[Saved entries]
******************************
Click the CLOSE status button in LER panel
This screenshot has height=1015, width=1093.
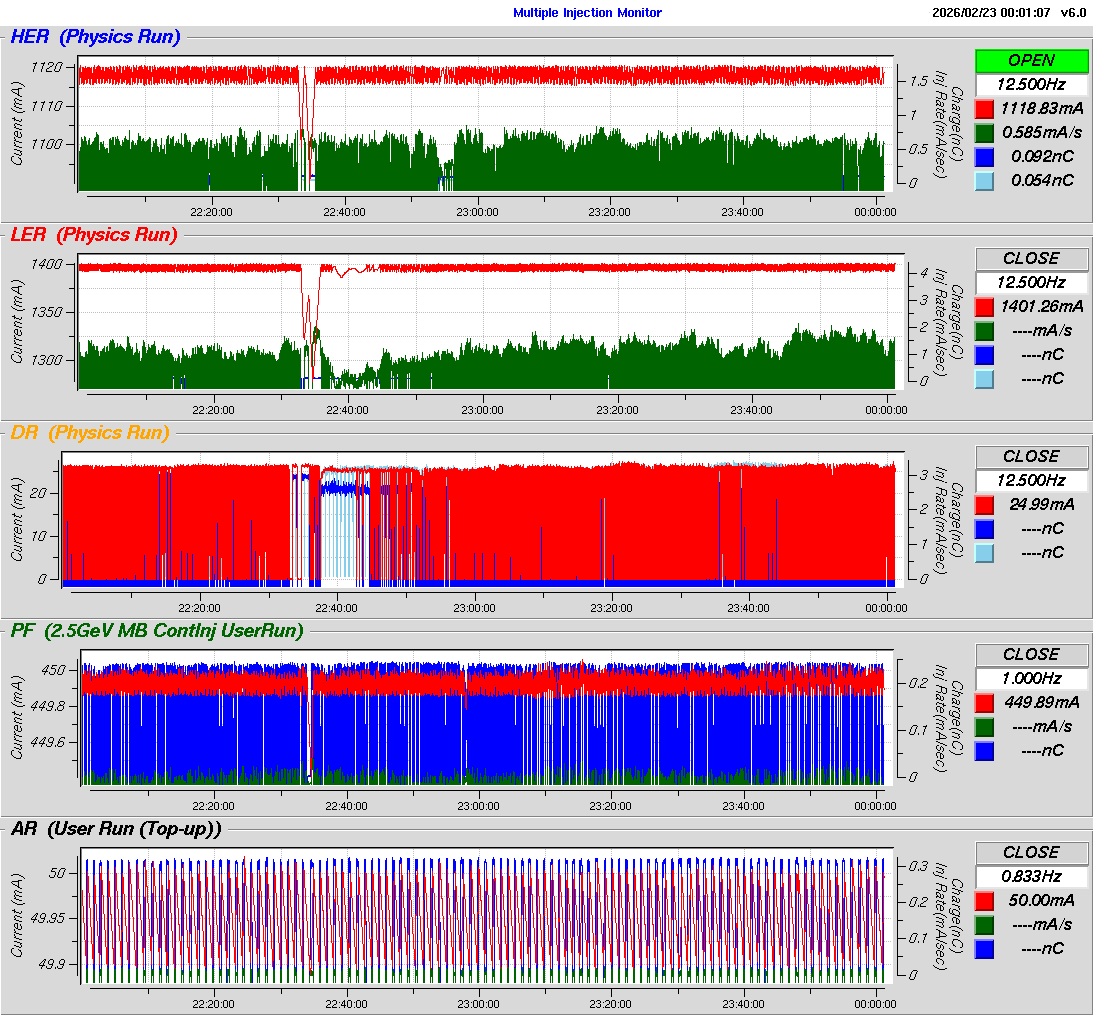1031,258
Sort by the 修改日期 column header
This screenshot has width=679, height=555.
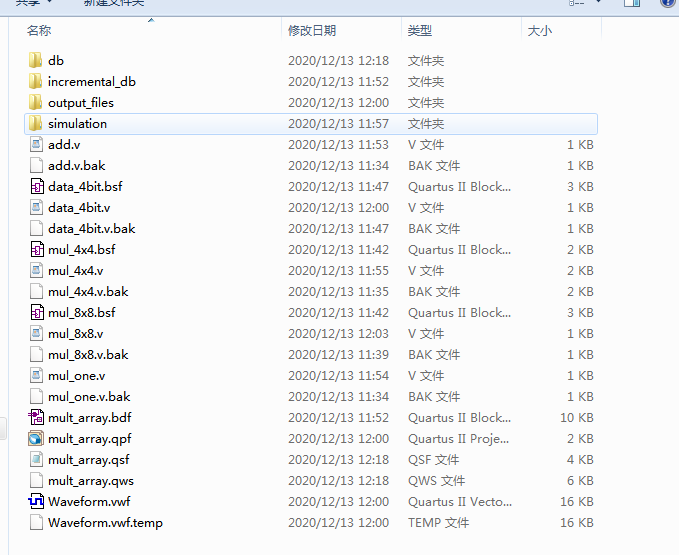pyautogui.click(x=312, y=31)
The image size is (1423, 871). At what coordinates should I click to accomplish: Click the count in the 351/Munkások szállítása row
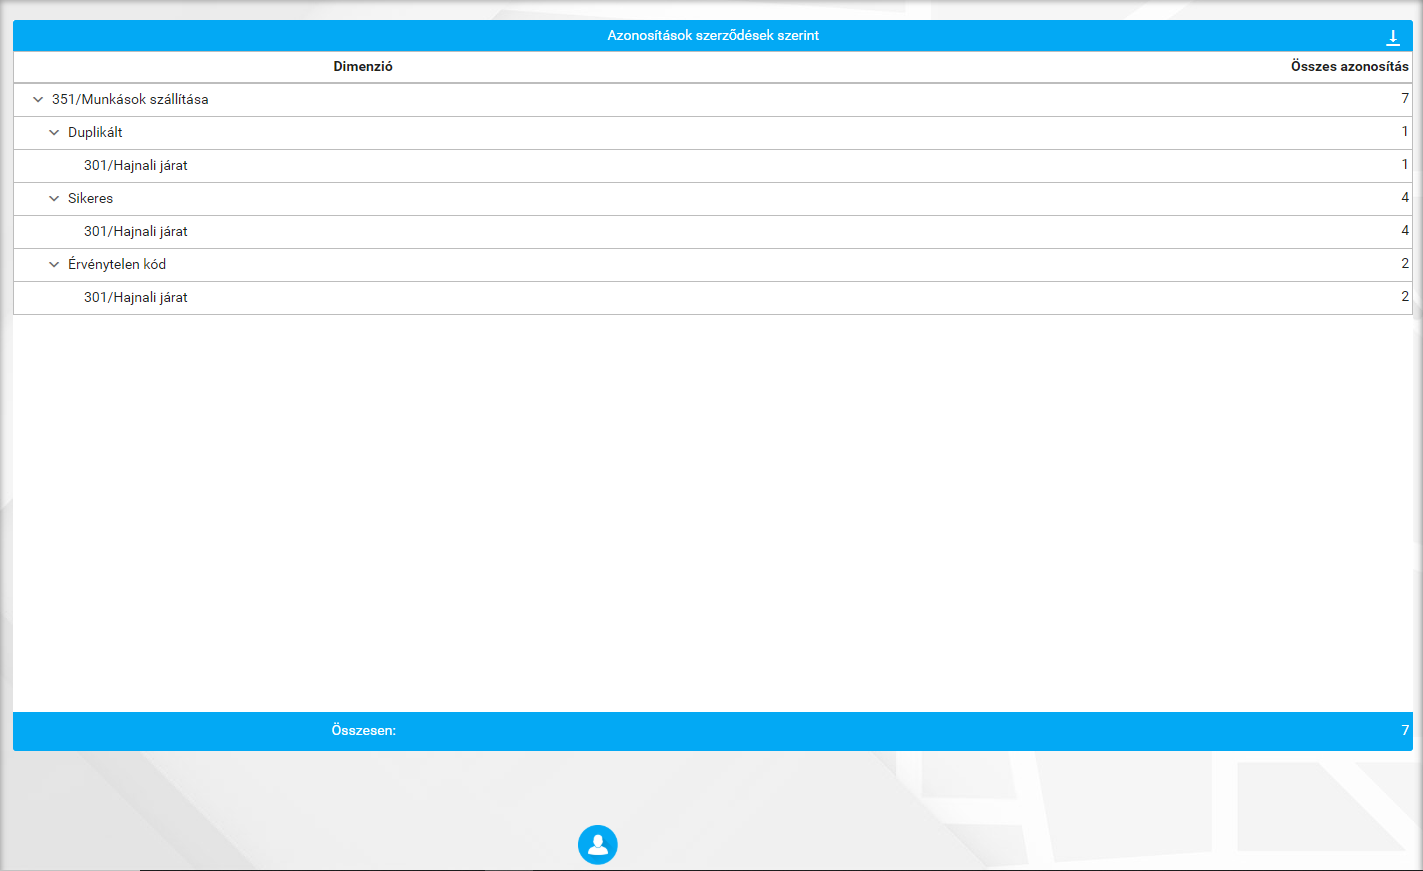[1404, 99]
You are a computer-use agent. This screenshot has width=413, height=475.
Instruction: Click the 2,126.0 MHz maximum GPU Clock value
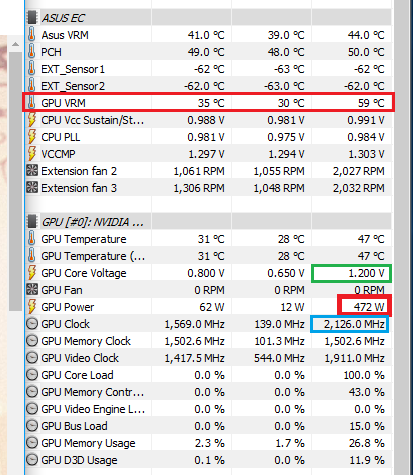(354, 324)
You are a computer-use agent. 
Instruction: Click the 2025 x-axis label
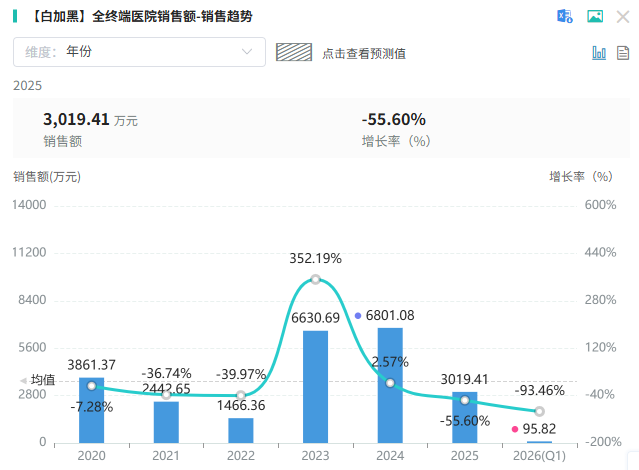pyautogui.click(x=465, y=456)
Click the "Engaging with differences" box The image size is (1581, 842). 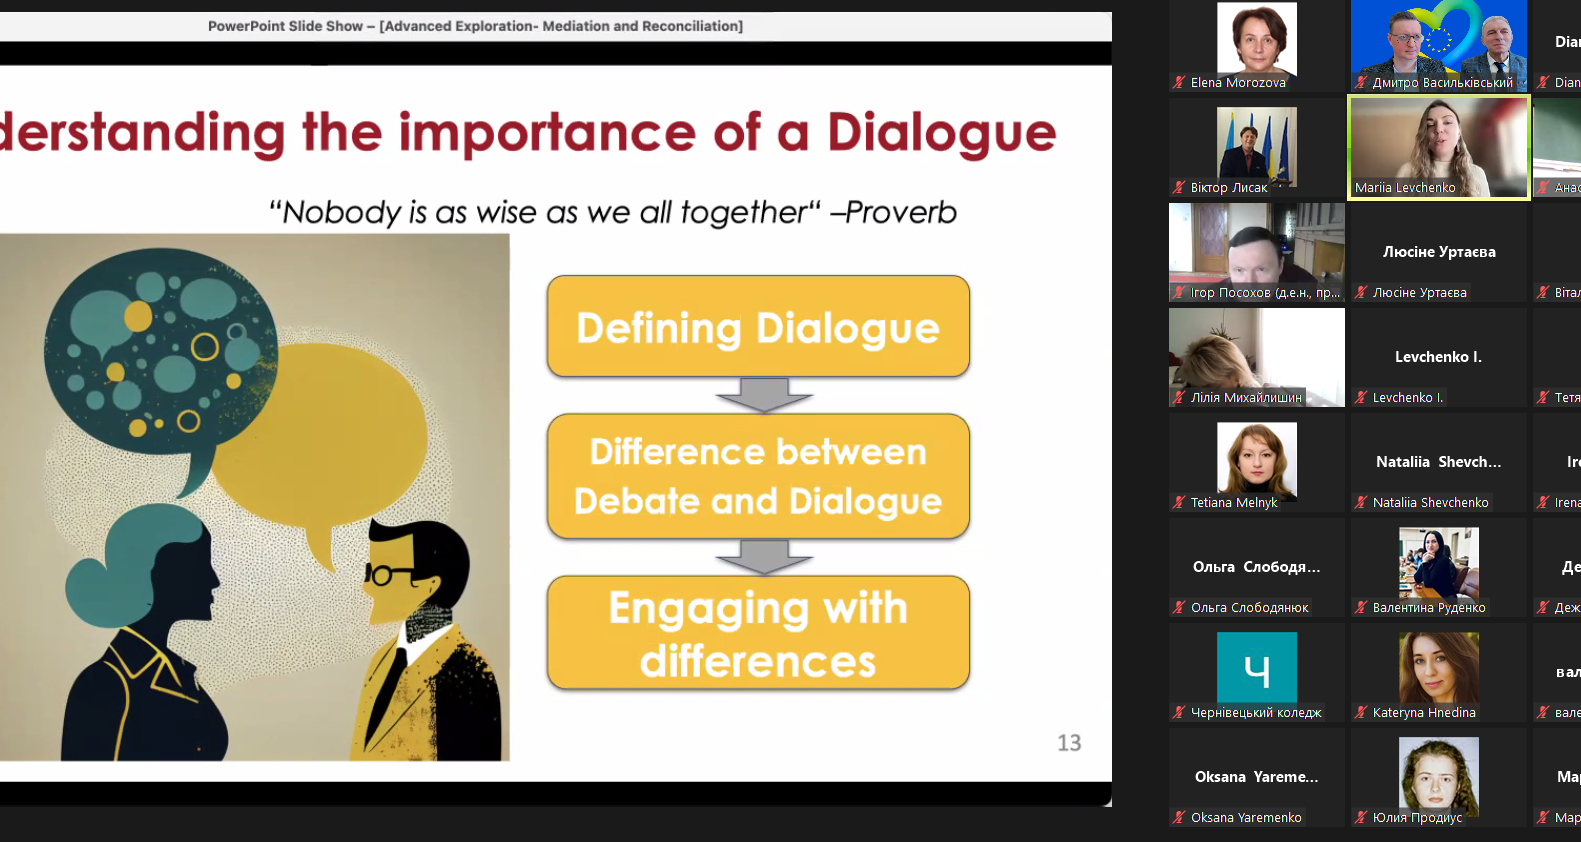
******************************
## What is being asked
Every line above must appear in the answer unchanged, and no picture may appear in it.

## Task output
Click the CLOSE status button in LER panel
This screenshot has height=1015, width=1093.
1031,258
Sort by the 修改日期 column header
This screenshot has width=679, height=555.
pyautogui.click(x=312, y=31)
The image size is (1423, 871). At what coordinates should I click to accomplish: Click the count in the 351/Munkások szállítása row
[1404, 99]
You are a computer-use agent. This screenshot has width=413, height=475.
Instruction: Click the 2,126.0 MHz maximum GPU Clock value
(354, 324)
You are a computer-use agent. 
Instruction: Click the 2025 x-axis label
pyautogui.click(x=465, y=456)
Click the "Engaging with differences" box The image size is (1581, 842). 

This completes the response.